• Page excerpt

>> START

Britain, for its part, had no desire to exploit India, he claimed; the
existing relationship was one of mutual benefit, “although the British
extracted ‘only a fraction of the blessings’ that the Indians got.”


With more context it's clear he didn't have a genocidal hatred for Indians. On the Amritsar massacre:

“That is an episode which appears to me to be without precedent or parallel in the modern history of the British Empire…. It is an extraordinary event, a monstrous event, an event which stands in singular and sinister isolation…. We have to make it absolutely clear, some way or another, that this is not the British way of doing business.”


But the anti-Churchill polemics tend to rely on the following formula [taken from the article you quoted]:

As the resistance swelled, he announced: “I hate Indians. They are a beastly people with a beastly religion.”

This hatred killed. To give just one, major, example, in 1943 a famine broke out in Bengal, caused – as the Nobel Prize-winning economist Amartya Sen has proved – by the imperial policies of the British. Up to 3 million people starved to death while British officials begged Churchill to direct food supplies to the region. He bluntly refused. He raged that it was their own fault for “breeding like rabbits”. At other times, he said the plague was “merrily” culling the population.



This is a perfect example of the kind of misleading polemic that is all to common.

Start with context free racist comment, present complex historical event, blame Churchill's racism for causing/exacerbating event.

The juxtaposition implying Amartya Sen blamed Churchill for the famine is dishonest. Sen’s argument (from his book Poverty and Famines) is that there should have been enough food to feed everyone but a poor understanding of available food supply led to underestimating the severity of the famine and poor understanding of famine dynamics meant, for example, local officials (both British and Indian) weren't doing enough to restrict the price speculation of Indian merchants, restrict the calorific intake of wealthier Indians, etc.

Churchill is never mentioned, and the main criticism of London is that they could have responded quicker once those in India recognised they had significantly underestimated the problems they were facing.

Also saying Sen "proved" this is not correct, he proposed a widely accepted theory that others have challenged.

>> END

(Entries on locating words and elements)
>> START

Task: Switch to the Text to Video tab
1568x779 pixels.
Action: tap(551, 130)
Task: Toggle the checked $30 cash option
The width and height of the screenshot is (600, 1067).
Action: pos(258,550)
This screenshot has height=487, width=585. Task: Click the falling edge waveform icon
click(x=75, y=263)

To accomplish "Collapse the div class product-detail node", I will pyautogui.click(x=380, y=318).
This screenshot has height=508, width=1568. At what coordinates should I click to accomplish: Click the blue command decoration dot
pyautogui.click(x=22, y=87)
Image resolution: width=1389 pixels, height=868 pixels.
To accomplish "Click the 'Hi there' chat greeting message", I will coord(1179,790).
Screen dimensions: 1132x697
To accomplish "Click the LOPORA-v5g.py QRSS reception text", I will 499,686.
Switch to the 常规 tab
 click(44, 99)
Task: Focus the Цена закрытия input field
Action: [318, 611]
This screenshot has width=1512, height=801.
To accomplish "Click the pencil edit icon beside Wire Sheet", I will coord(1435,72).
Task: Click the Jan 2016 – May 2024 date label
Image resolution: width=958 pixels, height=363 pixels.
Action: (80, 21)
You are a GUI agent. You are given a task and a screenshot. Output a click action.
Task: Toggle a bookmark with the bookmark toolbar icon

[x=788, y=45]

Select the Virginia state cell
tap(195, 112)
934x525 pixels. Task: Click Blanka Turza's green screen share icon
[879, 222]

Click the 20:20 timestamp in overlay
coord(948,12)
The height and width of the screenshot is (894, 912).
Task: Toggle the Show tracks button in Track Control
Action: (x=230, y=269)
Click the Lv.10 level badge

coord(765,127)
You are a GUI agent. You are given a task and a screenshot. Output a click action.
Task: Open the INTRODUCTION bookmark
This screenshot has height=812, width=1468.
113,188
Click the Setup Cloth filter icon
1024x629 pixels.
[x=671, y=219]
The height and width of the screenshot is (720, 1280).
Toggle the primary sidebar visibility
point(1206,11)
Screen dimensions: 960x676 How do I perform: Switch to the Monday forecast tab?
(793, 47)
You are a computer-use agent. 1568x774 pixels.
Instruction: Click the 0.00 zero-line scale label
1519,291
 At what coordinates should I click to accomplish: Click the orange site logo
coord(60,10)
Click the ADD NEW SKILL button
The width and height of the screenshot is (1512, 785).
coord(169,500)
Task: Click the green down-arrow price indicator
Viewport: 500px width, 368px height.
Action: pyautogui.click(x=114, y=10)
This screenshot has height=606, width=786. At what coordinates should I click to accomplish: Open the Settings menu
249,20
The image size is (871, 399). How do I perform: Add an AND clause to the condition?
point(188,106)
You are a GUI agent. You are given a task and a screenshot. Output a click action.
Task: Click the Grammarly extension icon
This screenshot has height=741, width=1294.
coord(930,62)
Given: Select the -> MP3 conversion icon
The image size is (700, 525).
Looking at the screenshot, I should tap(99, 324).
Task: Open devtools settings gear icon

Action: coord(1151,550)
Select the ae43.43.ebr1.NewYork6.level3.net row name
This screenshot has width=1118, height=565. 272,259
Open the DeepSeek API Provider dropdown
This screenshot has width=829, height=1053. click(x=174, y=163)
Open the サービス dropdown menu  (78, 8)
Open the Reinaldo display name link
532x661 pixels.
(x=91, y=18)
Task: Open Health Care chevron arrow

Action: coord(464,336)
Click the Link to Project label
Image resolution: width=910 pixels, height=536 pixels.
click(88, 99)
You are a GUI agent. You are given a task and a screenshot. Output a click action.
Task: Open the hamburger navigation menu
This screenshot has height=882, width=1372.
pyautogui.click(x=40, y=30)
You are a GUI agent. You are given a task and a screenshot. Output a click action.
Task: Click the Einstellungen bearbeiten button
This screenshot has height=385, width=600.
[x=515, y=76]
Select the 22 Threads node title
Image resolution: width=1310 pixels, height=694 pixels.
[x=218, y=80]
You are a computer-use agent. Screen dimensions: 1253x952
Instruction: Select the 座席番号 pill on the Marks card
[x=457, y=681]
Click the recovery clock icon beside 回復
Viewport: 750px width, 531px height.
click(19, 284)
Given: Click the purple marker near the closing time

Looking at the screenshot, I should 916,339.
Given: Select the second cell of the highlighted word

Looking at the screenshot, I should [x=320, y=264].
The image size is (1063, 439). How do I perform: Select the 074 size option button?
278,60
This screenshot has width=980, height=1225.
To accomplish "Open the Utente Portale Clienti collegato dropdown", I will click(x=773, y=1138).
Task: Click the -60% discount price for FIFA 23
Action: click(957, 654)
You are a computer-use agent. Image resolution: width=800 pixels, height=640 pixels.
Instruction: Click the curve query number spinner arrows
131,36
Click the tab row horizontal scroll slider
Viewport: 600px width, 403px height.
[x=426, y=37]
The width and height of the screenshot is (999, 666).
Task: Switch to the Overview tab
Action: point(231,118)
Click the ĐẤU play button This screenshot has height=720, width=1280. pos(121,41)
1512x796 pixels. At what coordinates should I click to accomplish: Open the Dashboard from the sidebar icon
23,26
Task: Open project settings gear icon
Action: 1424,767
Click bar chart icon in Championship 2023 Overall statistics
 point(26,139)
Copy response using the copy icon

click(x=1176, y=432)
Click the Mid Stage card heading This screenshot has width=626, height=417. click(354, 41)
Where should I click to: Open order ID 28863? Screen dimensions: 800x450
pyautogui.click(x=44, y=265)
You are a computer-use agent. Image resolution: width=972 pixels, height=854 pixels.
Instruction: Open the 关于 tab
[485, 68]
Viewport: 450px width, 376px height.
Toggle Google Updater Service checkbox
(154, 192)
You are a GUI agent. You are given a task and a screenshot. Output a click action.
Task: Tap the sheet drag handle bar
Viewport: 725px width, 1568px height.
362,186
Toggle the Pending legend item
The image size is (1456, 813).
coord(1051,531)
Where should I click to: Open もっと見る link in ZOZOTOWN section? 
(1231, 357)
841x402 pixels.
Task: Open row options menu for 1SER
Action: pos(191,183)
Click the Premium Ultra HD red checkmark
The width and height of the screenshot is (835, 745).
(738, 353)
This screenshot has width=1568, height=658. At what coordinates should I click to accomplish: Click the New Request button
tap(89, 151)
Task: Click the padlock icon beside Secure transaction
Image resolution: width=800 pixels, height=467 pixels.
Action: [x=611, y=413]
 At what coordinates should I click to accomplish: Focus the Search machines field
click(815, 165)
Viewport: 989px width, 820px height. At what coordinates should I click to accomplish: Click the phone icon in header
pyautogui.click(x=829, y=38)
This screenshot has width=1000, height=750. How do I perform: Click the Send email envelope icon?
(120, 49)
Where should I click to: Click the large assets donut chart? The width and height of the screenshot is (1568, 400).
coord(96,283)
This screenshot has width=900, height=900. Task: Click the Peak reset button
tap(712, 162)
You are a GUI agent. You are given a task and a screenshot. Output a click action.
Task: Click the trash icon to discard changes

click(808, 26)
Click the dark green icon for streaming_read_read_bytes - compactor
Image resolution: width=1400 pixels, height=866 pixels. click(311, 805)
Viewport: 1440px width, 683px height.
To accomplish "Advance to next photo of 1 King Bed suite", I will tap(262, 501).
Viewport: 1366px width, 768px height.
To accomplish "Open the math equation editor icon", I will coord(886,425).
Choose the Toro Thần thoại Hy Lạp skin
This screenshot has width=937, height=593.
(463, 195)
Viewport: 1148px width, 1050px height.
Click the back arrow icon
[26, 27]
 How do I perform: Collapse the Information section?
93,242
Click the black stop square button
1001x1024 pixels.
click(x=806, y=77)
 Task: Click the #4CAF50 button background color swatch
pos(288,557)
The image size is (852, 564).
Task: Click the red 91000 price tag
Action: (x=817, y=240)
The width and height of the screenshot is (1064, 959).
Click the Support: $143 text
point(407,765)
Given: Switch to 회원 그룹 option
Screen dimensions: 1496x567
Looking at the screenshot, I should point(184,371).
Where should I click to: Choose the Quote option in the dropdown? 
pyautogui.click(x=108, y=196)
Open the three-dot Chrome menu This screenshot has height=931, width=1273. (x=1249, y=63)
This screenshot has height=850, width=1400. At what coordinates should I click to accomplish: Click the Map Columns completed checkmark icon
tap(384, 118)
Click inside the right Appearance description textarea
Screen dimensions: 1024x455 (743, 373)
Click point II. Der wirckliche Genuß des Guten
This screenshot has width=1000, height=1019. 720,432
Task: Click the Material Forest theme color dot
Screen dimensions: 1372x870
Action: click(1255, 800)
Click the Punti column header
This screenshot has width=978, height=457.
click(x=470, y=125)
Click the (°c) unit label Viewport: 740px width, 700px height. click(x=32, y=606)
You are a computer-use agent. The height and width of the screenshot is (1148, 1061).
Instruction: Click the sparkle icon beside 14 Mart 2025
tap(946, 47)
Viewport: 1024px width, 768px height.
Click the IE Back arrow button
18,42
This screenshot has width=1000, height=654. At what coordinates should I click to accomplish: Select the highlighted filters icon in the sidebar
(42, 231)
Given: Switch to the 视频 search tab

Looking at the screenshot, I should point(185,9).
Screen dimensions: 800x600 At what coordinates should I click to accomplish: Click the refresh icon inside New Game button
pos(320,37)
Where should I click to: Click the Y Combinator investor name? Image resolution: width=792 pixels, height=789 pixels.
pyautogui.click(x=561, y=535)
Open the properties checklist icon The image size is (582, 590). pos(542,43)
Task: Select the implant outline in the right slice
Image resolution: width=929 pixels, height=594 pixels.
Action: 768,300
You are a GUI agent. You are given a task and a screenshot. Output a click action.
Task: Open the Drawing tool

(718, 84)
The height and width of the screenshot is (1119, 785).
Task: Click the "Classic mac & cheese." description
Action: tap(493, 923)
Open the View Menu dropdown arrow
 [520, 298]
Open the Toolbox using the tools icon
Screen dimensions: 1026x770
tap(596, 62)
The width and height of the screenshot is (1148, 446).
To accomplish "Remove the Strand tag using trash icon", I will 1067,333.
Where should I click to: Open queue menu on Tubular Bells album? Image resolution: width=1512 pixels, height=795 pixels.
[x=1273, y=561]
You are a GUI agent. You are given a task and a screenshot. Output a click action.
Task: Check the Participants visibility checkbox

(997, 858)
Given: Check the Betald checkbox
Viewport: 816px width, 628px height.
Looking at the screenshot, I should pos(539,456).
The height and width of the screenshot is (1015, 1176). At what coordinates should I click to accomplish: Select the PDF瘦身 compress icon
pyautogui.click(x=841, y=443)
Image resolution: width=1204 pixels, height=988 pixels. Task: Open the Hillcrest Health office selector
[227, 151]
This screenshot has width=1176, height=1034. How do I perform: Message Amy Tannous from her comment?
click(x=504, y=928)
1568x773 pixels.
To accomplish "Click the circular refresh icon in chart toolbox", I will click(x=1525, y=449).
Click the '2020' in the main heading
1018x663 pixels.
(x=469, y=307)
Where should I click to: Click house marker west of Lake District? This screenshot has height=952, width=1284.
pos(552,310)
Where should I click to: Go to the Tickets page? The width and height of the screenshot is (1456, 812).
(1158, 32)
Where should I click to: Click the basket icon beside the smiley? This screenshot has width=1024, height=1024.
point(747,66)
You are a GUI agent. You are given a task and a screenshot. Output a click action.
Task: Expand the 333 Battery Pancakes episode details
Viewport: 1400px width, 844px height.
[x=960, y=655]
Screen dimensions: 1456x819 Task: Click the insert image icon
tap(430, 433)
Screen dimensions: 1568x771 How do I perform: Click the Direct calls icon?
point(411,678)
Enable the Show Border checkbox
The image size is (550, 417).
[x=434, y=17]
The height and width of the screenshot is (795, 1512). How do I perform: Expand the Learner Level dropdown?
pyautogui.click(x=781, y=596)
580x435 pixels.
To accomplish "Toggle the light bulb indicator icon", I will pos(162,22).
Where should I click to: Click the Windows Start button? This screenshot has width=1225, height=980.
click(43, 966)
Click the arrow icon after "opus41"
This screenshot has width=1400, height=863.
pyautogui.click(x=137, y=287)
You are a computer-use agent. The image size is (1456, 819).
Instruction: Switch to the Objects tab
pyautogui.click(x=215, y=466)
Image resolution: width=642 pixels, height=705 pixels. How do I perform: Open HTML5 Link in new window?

>> END

• Written problem 1
Which book by Amartya Sen does the Churchill excerpt cite?
• Written problem 2
Quote the listing from the line containing "1568x773 pixels." through the line containing "point(747,66)".

• Full output 1
Poverty and Famines

• Full output 2
1568x773 pixels.
To accomplish "Click the circular refresh icon in chart toolbox", I will click(x=1525, y=449).
Click the '2020' in the main heading
1018x663 pixels.
(x=469, y=307)
Where should I click to: Click house marker west of Lake District? This screenshot has height=952, width=1284.
pos(552,310)
Where should I click to: Go to the Tickets page? The width and height of the screenshot is (1456, 812).
(1158, 32)
Where should I click to: Click the basket icon beside the smiley? This screenshot has width=1024, height=1024.
point(747,66)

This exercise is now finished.